Focus on small modular systems
.Pichetto Fratin then emphasised the government's desire to focus attention on small modular plants (the Small Modular Reactor or Smr) 'which have safety levels that are much higher than the vast majority of current plants (e.g. without the need for human intervention in the event of a malfunction) because they meet the most stringent requirements of international bodies and, in addition, are very small'. The minister specified that both small advanced Generation III reactors (the Smr proper) and small Generation IV reactors (also known as Amr, i.e. advanced modular reactors) "in some cases so small that they are called microreactors", explained Pichetto Fratin.
Towards a national programme for sustainable nuclear power
"The Platform's concluding reports will be the solid basis for the government's elaboration and possible adoption of a National Programme for Sustainable Nuclear Power both in the medium term in the field of small reactors and in the long term on fusion," continued the Mase owner. He then went on to reiterate that the government "is not evaluating the use in Italy of large nuclear power plants of the first or second generation - which, moreover, are already operating close to Italy's borders (read France, ed.) and from which we import energy - but is evaluating new nuclear technologies (fission) and that energy from fusion, also bearing in mind that Italy has always been at the forefront of science and technology in nuclear innovation".
The scenario assumed in the Pniec
.The minister then went over the work conducted to assess the possible inclusion of a nuclear energy production quota in the Pniec update sent to Brussels through a technical evaluation process. "There was no political choice on the preference for a nuclear quota, but it was the scenario model used for all sources (both renewable and non-renewable) that resulted in a preference for the nuclear option.

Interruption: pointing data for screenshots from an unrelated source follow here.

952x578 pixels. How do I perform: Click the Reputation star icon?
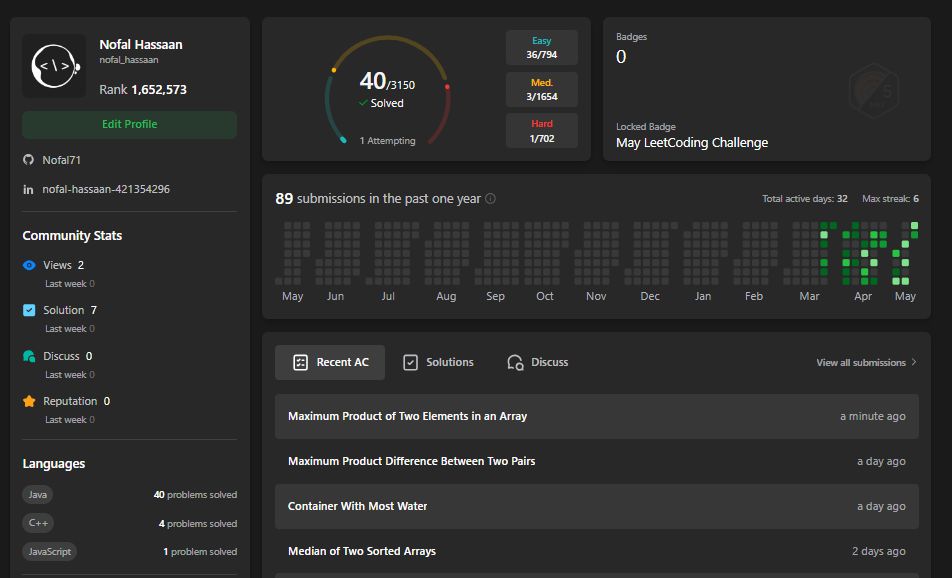pos(29,401)
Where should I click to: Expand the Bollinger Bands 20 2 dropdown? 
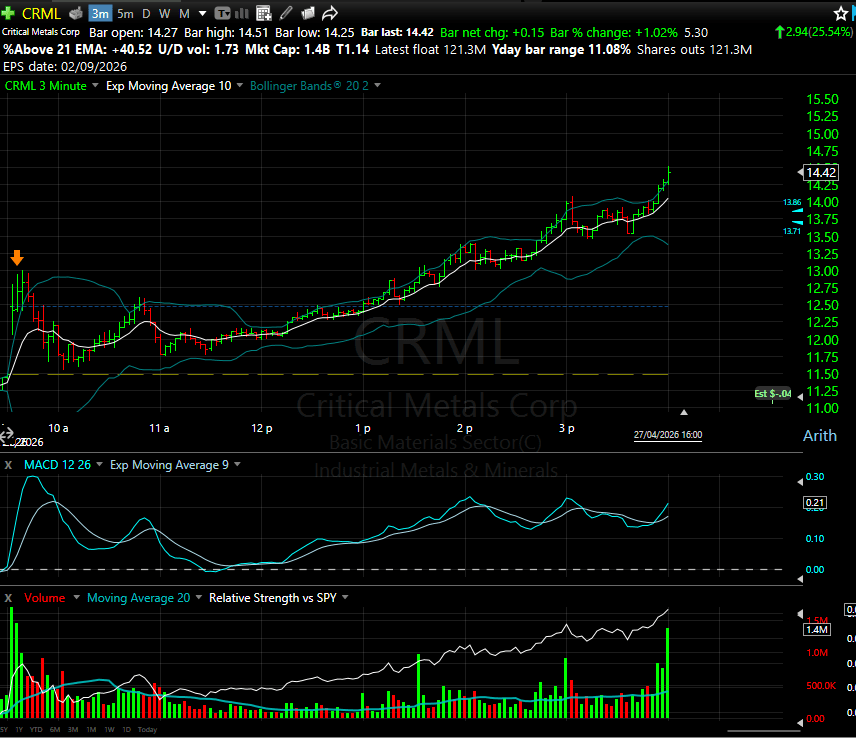click(x=377, y=86)
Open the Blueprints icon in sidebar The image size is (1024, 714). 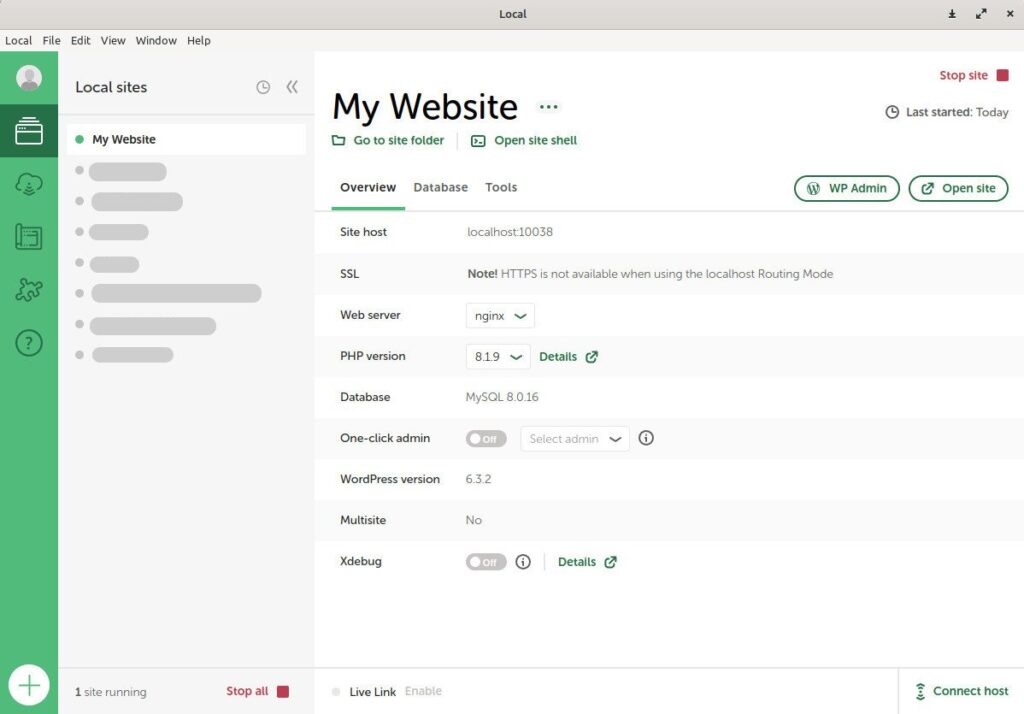pyautogui.click(x=29, y=237)
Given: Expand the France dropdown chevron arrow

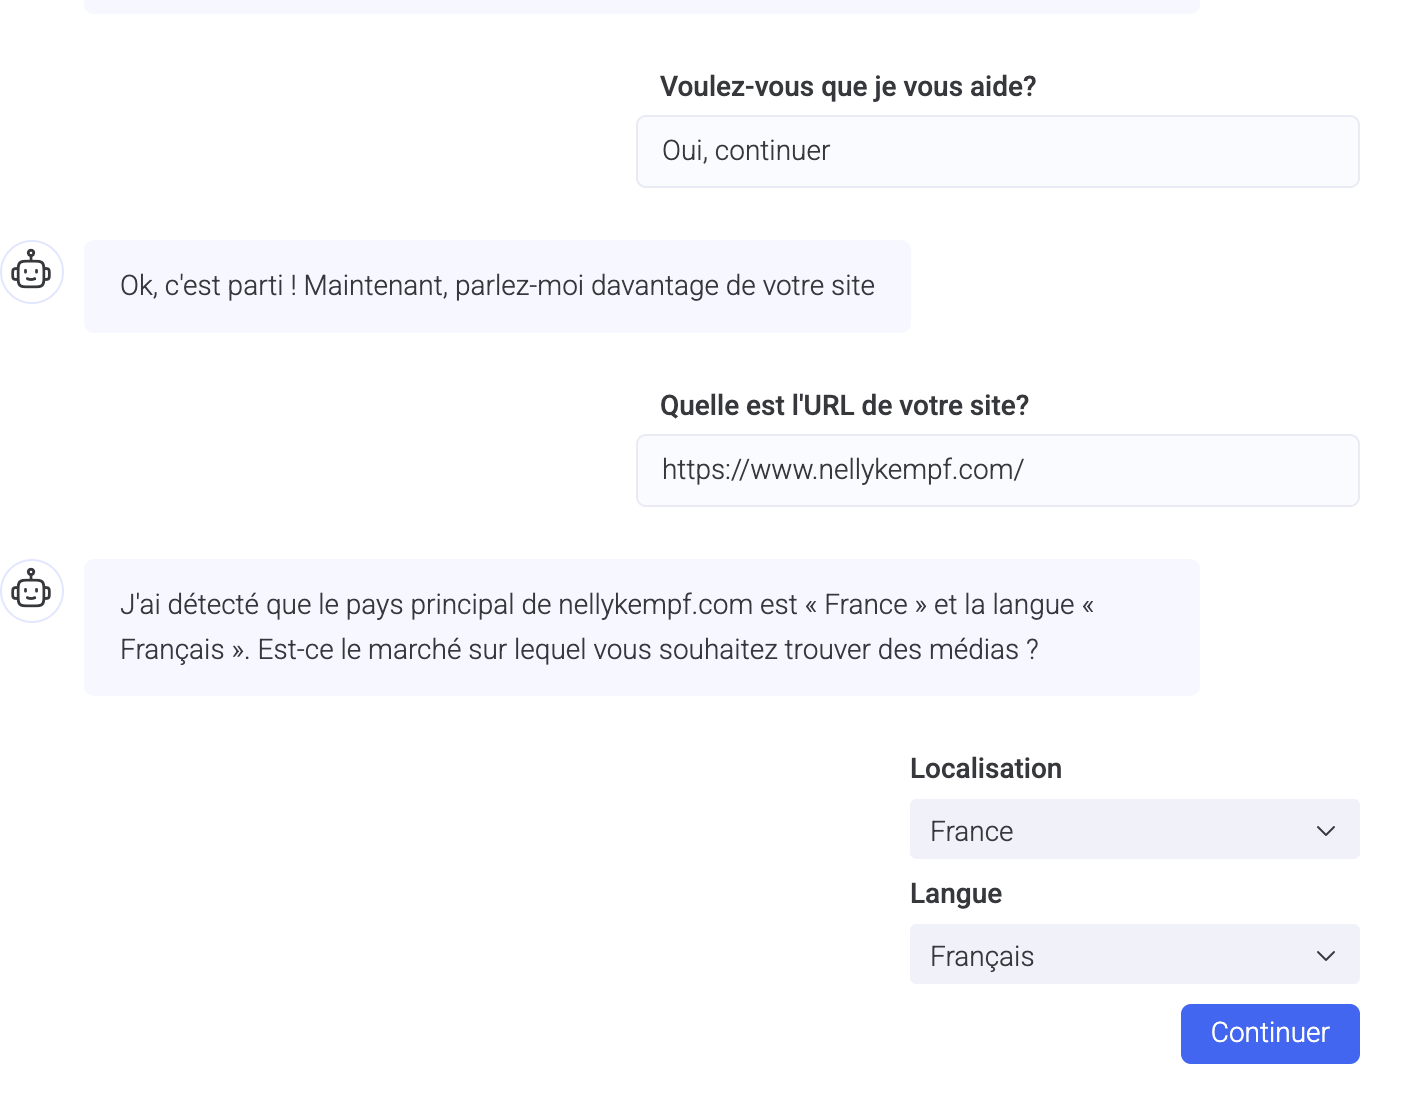Looking at the screenshot, I should 1326,831.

Which translates, as we know, according to the findings put down in black and white in the Pniec, into a share of between 11% and 22% of the total energy required by 2050 (at an estimated cost of at least €17 billion less than the cost of the scenario without nuclear power).
Fusion energy supply
.The hearing also served the minister to reiterate the advantages associated with the use of new nuclear power, which, he explained, 'is recognised at European and world level as one of the safest and most sustainable sources, starting with its inclusion in the European taxonomy. Therefore,' Pichetto Fratin went on to clarify, 'our intention is simply not to exclude a priori this stable, safe and decarbonised source of energy supply, which according to the scenarios included in Pniec also seems cheaper than other programmable energy sources'. Again based on the technical data provided by the platform, the minister added, it was also possible to foresee a small share of fusion energy close to 2050.